O estudo foi feito através de questionários enviados aos tribunais via Lei de Acesso à Informação, entre os dias 15 e 16 de dezembro de 2023. Ao todo, 14 estados enviaram respostas para questionamentos sobre equidade de gênero e 17 estados enviaram respostas para questionamentos sobre equidade de raça.
O projeto ColetivAmente é um eixo de análise e atuação do Fórum Justiça sobre as desigualdades de raça e gênero no sistema de Justiça. Por meio de uma abordagem interseccional, o projeto busca fortalecer a articulação de mulheres e pessoas negras nas carreiras jurídicas e produzir conhecimento sobre o tema.
>> Leia o resultado completo da pesquisa.
Monitoramento e Aperfeiçoamento
A Resolução CNJ 255/2018 e o Termo de Cooperação Técnica 53/2022 não preveem a criação de estruturas ou organismos específicos para monitoramento e internalização das políticas que tratam. Mesmo assim, alguns tribunais estabeleceram a criação de espaços próprios para acompanhamento e aperfeiçoamento das políticas.
A pesquisa do Fórum Justiça e do ColetivAmente mostra que cerca de 40,7% dos tribunais estaduais criaram estruturas institucionais específicas para política de participação feminina. Outros 7,4% incorporaram essa política a estruturas já existentes, enquanto 51,9% não informaram qualquer criação ou incorporação de novas estruturas relacionadas à política de participação feminina.
Nos tribunais que criaram novas estruturas para a garantia de equidade de gênero, 50% formaram grupos de trabalho. Cerca de 37,5% dos tribunais instituíram Comitês de Incentivo à Participação Feminina, e 12,5% estabeleceram comissões específicas para gestão da política de equidade de gênero.
Em relação ao Pacto Judiciário pela Equidade Racial aproximadamente 22,4% dos tribunais criaram estruturas específicas, sendo que a mesma porcentagem já possuía órgãos existentes responsáveis pelo monitoramento e coordenação dessa política. No entanto, mais de 55% dos tribunais não responderam sobre a existência de tais estruturas.
Entre os tribunais que implementaram novas estruturas, 66,7% optaram pela criação de grupos de trabalho, enquanto 16,7% estabeleceram comitês e outros 16,7% formaram grupos de estudos sobre equidade racial.

**DADOS FORNECIDOS:**
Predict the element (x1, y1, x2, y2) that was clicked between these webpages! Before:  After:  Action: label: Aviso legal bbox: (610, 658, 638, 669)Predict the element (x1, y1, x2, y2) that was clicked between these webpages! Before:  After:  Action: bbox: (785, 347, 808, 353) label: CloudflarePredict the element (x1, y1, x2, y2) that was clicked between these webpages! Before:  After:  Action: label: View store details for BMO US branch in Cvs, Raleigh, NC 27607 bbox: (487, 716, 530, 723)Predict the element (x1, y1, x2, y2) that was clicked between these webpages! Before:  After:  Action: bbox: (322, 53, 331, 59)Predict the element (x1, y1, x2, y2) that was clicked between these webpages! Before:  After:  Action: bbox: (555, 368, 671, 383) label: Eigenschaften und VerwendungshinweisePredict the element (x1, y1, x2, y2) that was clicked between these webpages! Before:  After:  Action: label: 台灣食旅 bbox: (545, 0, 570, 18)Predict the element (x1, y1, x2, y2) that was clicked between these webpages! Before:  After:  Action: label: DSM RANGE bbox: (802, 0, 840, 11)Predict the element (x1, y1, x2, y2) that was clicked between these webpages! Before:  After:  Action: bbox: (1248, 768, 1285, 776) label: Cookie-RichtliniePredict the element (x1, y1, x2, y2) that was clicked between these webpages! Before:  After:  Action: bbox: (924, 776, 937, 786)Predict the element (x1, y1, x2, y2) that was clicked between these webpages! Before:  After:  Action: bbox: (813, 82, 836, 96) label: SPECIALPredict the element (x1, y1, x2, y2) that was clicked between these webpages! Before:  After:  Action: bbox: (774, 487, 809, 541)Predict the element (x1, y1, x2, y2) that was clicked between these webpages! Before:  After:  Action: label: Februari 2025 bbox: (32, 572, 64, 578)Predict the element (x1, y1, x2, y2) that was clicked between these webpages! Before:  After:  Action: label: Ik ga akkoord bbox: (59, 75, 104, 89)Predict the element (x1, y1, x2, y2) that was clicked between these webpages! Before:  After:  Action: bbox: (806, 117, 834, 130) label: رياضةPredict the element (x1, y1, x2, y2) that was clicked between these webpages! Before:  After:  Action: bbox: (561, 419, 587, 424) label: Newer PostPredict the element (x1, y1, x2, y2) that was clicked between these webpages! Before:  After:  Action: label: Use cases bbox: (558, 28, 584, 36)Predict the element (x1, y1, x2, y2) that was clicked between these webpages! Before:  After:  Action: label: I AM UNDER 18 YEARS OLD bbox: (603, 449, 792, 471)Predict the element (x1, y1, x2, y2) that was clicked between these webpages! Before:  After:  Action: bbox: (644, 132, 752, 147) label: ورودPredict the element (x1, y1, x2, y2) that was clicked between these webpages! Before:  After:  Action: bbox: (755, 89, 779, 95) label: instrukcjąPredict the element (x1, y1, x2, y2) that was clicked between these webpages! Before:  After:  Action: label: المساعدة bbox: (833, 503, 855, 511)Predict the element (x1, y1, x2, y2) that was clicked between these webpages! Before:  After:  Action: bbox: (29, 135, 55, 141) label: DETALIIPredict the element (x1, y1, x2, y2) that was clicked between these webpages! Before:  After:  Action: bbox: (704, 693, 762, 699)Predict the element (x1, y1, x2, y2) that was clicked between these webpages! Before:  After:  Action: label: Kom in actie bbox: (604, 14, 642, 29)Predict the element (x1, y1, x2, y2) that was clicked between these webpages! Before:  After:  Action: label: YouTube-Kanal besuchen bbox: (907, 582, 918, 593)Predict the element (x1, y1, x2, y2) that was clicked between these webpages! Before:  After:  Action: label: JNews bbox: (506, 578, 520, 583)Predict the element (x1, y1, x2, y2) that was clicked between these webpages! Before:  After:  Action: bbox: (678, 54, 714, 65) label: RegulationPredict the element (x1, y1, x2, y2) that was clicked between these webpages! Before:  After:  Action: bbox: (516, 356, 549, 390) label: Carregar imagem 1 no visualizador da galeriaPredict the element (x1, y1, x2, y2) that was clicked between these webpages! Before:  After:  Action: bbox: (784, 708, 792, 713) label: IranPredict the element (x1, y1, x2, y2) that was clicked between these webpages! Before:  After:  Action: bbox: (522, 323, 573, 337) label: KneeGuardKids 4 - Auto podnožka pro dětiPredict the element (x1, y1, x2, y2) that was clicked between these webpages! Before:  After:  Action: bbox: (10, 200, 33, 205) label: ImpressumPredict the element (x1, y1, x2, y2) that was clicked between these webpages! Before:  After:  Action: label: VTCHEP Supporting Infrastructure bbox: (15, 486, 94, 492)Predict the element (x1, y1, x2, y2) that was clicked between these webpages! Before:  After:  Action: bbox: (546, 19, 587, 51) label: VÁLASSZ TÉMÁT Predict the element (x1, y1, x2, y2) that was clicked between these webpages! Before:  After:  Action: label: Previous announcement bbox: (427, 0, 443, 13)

**TAREFA PROPOSTA A:**
De acordo com o texto sobre equidade nos tribunais, que porcentagem dos tribunais estaduais criou estruturas institucionais específicas para a política de participação feminina?
**TAREFA PROPOSTA B:**
Continue o texto sobre equidade de gênero e raça nos tribunais a partir do ponto em que ele termina.
As linhas não têm nenhum papel neste exercício.

**RESULTADO DA TAREFA A:**
Cerca de 40,7% dos tribunais estaduais.

**RESULTADO DA TAREFA B:**
Acesso à Justiça
A equidade de gênero e raça no judiciário é uma das principais ferramentas de garantia da democratização do acesso à Justiça no Brasil – política defendida pelo Fórum Justiça ao longo de mais de uma década.
O novo estudo feito pelo FJ reforça que é crucial garantir estruturas organizacionais dedicadas ao acompanhamento e monitoramento da implementação dessa diversidade, além de fortalecer a formação em desigualdades nas escolas judiciais. O Poder Judiciário precisa avançar na institucionalização das políticas nacionais de diversidade dentro do exercício jurisdicional.
A partir dos dados recentes, é necessário investigar e compreender agora quais os temas e estados que enfrentam maior resistência à implementação dessas políticas e os modelos mais facilmente absorvidos e efetivos.
Sobre o Fórum Justiça
O Fórum Justiça é uma organização criada em 2011, no Rio de Janeiro, em uma iniciativa promovida por integrantes do sistema de Justiça, movimentos sociais e academia. A articulação visa contribuir para a construção de uma Justiça democrática, comprometida com a realização dos direitos humanos e orientada pelas demandas dos grupos historicamente vulnerabilizados em nossa sociedade.
Com representantes em diversos estados do país, o Fórum Justiça tem como visão ser um espaço plural e apartidário de articulação, formação e referência na produção de pesquisas, avaliações e propostas de políticas públicas de Justiça.